WHAT YOU HAVE TO DO >> Continue the passage below about a neurosurgeon who felt undervalued in pay and got help from Jen in shaping the argument to hospital leadership, starting after its last sentence.

PASSAGE SHOWN >>

No one likes feeling undervalued.  Neurosurgeons typically have a “robust” sense of self-worth, so to feel like walking into the hospital every day was a swift kick in the gonads was not sustainable for me.

I loved my job: the patients who blessed me with their trust, the families who looked to me for guidance and wisdom on the journey they never wished for, the residents and students who learned from me and were my connection to the numinous nature of the young. What weighed down all this lightness was the sense that everything I was doing in patient care, research, education, and professional development was not valued.


Obviously, I was not starving; my concerns were very much problems of the “1%-ers”.  But compensation is an easily quantified and knowable “hard number” and a measure of whether what I was doing was important to the hospital and department leadership.   To know I was being compensated ~50% of comparable colleagues was not a fact I could live with.  It was not about the money as an end in itself, but rather compensation as an indicator of the mission and vision and core values of my professional home.

That I can even delineate these concepts coherently now is a testament to Jen’s skill as a maker: Jen was able to take what existed in my heart as a “barbaric yawp” of discontent and distill it into a coherent and palpable essence.  Knowing nothing about the practice of medicine, let alone the rarified (some might say self-obsessed) practice of academic medicine, Jen could see the universal concepts and the fundamental issues at hand.  By making them easily understood communalities that were agnostic to the specifics at hand, she made my discontent easier to communicate to my intended audience.  This also made it easier for me to then engage in the analysis that formed the factual foundation of my proposal to hospital and department leadership.  To use a metalsmithing analogy: Jen took the ragged and scraggly ore of my dissatisfaction and refined it into a pure and beautiful and resilient metal that as easily grasped by anyone.

But the work did not end there.  A bar of gold is beautiful in its own right, but it isn’t a work of art.

As I developed the arguments that I would make, Jen took these and molded them, sculpted them, beat them into submission.  Her appreciation of form, symmetry, narrative arc, and her unparalleled grasp of the English language helped her to transform my arguments into an irrefutable piece of rhetorical art.  She understood that, even in the mundane, the nitty-gritty, or the obtuse, beauty has a power that transcends.  The forcefulness and impact of a beautifully written sentence, like a finely honed Laguiole switchblade with its trademark bumblebee insignia, cuts faster and cleaner than a plastic picnic knife.

DATA EXTRACT >>
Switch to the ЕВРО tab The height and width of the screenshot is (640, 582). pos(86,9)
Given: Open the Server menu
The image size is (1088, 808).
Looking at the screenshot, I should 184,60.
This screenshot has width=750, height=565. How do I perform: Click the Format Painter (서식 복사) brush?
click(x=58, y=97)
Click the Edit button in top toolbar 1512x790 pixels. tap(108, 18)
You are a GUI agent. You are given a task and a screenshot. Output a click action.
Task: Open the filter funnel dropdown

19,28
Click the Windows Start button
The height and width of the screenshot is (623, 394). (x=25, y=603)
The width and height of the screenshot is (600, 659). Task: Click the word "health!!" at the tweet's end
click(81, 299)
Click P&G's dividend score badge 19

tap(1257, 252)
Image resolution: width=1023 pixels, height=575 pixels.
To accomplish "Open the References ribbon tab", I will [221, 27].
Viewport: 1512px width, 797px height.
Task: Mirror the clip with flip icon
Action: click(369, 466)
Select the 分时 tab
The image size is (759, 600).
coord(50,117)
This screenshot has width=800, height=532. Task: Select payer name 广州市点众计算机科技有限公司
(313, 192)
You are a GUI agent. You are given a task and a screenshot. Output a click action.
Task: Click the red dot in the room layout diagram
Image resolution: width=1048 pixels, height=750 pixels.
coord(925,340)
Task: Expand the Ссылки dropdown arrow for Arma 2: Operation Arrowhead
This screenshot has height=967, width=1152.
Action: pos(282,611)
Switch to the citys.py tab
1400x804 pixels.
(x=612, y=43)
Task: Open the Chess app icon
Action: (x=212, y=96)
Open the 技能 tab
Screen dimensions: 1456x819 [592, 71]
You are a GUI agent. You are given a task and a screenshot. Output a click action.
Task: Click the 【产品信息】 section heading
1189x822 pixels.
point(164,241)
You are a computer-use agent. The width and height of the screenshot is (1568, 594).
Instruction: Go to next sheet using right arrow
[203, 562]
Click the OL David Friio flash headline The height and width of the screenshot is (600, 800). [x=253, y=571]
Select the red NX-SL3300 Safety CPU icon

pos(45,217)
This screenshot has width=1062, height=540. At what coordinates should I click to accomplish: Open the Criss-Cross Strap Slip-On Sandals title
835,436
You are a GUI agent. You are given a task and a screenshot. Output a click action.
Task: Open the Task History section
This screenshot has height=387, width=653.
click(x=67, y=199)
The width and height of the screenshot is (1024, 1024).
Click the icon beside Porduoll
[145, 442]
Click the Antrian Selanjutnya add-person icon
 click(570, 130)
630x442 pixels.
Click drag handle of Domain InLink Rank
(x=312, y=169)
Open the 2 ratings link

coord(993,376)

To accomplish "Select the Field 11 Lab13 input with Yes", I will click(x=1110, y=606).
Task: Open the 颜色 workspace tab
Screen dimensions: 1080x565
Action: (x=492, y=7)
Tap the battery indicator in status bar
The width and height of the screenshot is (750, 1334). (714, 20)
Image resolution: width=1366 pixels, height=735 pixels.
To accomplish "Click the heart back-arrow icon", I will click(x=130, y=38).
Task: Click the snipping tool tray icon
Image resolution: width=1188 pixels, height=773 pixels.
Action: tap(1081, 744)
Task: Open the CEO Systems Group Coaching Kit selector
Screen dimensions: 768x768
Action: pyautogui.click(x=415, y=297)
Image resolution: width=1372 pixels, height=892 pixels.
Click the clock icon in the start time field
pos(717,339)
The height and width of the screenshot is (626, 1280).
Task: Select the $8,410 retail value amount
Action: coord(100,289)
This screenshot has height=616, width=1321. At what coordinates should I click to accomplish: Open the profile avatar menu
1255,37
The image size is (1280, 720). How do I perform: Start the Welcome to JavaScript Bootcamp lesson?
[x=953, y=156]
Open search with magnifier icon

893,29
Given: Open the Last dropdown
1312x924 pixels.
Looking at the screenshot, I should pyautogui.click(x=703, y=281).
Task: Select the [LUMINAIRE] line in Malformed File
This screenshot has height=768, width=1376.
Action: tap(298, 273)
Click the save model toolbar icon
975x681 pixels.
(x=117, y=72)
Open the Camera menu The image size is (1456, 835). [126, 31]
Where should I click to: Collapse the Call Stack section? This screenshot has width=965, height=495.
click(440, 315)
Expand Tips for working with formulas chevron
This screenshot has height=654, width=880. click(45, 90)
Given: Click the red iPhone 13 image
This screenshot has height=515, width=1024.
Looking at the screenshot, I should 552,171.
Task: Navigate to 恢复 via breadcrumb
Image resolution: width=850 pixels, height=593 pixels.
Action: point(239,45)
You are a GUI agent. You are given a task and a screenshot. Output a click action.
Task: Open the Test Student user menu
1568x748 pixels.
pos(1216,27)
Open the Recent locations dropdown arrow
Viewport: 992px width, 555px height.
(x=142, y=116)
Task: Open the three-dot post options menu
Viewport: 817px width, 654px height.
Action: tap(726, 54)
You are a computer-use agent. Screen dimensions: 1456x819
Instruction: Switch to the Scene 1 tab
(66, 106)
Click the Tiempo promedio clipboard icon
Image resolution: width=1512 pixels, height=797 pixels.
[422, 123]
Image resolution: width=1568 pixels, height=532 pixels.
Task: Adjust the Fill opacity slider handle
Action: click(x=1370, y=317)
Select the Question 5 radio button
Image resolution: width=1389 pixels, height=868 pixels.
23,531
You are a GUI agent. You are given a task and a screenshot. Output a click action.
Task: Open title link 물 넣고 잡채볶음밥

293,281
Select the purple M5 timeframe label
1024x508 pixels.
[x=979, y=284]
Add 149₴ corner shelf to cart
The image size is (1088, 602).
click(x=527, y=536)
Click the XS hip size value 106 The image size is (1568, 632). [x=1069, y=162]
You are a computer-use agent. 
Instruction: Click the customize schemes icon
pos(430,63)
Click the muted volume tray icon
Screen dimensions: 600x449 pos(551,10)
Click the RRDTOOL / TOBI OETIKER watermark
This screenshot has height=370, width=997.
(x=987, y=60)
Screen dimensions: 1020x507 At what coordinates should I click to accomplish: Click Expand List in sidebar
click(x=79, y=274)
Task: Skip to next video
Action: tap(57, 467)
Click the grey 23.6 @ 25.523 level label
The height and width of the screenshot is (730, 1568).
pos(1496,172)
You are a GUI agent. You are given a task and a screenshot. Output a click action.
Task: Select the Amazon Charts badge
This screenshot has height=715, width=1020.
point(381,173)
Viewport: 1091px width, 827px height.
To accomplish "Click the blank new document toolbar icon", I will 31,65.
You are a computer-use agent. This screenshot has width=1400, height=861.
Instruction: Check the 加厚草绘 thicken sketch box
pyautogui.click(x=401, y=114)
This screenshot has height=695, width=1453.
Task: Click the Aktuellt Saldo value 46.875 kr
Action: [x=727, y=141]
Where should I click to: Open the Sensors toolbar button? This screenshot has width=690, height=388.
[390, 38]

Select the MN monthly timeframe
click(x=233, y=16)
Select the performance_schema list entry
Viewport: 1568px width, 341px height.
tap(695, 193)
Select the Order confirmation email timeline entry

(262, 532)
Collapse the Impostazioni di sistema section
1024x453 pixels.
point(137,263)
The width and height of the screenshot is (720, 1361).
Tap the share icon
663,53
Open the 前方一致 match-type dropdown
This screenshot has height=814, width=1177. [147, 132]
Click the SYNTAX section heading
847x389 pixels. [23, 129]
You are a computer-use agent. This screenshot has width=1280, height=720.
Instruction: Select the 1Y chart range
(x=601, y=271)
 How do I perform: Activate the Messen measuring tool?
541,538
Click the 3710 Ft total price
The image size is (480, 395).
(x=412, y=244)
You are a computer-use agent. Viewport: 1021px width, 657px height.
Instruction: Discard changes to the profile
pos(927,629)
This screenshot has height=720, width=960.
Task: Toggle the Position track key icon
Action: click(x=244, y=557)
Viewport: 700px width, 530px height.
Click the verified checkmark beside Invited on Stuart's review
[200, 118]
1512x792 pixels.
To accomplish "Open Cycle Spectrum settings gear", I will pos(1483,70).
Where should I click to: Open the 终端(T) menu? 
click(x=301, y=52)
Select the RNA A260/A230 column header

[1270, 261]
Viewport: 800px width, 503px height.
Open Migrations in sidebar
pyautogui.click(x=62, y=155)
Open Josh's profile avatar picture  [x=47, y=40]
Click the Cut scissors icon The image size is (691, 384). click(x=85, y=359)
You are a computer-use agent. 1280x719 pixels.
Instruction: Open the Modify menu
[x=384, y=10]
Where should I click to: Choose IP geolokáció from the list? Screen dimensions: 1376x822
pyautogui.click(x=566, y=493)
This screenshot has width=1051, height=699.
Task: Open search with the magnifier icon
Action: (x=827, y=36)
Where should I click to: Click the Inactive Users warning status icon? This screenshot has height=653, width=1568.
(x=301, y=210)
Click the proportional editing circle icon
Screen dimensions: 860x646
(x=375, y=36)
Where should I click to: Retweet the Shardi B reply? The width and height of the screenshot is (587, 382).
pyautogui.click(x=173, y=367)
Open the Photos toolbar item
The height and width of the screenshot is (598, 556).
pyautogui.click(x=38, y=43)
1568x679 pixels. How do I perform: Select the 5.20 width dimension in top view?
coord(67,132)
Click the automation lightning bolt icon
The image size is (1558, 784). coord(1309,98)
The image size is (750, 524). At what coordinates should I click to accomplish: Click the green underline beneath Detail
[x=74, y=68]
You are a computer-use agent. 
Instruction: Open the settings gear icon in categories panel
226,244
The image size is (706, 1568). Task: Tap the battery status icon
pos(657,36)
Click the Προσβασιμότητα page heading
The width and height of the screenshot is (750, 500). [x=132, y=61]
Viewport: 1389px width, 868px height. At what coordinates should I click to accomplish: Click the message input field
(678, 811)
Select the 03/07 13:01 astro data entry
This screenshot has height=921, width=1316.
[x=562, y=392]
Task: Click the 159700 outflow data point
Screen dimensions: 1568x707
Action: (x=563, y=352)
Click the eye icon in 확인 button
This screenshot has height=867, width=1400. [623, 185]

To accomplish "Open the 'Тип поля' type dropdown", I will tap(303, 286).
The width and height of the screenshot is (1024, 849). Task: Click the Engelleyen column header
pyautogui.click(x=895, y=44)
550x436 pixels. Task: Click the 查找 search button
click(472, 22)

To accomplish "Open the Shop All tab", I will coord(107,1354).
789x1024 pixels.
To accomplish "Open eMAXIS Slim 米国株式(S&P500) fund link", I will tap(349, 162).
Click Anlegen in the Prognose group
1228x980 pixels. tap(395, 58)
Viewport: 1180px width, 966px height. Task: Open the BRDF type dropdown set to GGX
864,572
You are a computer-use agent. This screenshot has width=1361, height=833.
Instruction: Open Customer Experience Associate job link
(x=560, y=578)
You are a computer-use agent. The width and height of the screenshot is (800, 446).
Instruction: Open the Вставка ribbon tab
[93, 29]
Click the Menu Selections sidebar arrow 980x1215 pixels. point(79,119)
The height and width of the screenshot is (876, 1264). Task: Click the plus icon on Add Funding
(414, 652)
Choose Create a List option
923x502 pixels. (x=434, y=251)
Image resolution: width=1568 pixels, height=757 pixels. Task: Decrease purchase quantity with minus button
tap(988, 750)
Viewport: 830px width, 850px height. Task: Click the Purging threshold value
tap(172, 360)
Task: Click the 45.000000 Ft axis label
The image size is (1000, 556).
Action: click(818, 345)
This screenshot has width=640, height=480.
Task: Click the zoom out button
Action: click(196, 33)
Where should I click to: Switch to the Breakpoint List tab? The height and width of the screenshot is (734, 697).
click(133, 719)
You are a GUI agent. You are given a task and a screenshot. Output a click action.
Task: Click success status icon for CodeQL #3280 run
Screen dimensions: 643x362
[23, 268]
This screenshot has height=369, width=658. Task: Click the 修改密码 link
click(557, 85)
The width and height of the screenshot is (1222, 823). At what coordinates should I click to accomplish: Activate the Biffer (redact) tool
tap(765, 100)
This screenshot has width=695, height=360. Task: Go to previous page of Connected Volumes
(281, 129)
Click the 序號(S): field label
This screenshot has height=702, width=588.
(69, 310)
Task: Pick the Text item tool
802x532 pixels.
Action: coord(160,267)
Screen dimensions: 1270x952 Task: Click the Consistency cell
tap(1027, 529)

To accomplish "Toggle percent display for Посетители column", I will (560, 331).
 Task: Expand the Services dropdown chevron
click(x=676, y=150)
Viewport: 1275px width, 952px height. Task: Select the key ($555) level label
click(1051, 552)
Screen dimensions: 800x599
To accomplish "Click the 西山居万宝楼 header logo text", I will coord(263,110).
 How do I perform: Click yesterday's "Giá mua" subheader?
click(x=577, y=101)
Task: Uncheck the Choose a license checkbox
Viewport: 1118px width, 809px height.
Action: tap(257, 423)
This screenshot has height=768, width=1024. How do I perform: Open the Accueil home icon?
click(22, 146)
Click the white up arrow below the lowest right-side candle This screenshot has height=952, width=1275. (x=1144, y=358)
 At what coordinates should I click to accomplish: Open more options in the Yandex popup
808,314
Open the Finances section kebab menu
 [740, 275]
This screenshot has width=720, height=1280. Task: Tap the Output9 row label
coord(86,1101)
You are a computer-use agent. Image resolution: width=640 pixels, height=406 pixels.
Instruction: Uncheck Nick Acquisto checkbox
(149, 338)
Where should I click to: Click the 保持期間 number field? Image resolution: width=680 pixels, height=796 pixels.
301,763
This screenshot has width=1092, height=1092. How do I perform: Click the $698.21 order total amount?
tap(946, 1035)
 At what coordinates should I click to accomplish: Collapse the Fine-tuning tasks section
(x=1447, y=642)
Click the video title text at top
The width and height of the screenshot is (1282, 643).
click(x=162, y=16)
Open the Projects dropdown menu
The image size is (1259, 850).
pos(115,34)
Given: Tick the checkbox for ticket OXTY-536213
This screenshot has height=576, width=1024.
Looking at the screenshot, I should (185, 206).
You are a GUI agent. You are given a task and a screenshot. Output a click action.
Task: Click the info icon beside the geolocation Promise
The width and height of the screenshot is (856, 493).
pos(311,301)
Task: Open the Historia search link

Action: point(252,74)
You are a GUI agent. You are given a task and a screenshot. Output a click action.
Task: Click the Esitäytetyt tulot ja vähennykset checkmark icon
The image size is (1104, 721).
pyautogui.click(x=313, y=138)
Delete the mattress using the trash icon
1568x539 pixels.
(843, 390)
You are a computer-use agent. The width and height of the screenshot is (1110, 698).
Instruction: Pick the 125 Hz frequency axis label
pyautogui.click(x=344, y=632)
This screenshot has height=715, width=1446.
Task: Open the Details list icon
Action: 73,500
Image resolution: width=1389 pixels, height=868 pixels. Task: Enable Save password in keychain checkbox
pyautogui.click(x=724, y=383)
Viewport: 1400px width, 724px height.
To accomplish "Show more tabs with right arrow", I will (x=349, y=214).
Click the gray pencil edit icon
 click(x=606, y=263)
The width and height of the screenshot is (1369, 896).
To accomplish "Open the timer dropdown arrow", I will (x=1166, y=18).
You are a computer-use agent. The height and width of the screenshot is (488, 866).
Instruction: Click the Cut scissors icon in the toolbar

RESPONSE TO THE EXERCISE >>
When the time came and the efforts that Jen made were presented to hospital leadership, the response was swift and unambiguous: “You are right.  This needs to be fixed.  This is exactly what we have been trying to make happen across the enterprise.   We will make it happen.”

I know I am biased…Jen is my love, my wife, my partner in the journey of my life going forward until I draw my last breath.   But DAMN, SHE IS GOOD.   Her insight, emotional intelligence, wit, thoughtfulness, deliberative process, inherent sense of what beauty is, and a kind heart give her superpowers beyond measure.

To this day, almost a decade since my “throwdown” with leadership, I keep a picture of Jen’s hands crafting a piece of fine jewelry in my office.

It sits at the point of pride in my bookshelf because it is from her work that all good things in my professional life emanate, from her skill and craft that everything I love to do is possible.  Jen no longer makes jewelry.  Instead, she uses her talents to help people achieve beauty and significance in their works and days.  The Fates gave her a “bum paw” but like many heroes in Greek myth, she has taken this challenge from the cosmos and forged her own epic. 

 

Should she take you as her client, know that she has seen and prized your inner fire and beauty, and through her skill and craft she will make you glitter and shine brighter and stronger than you could have ever imagined.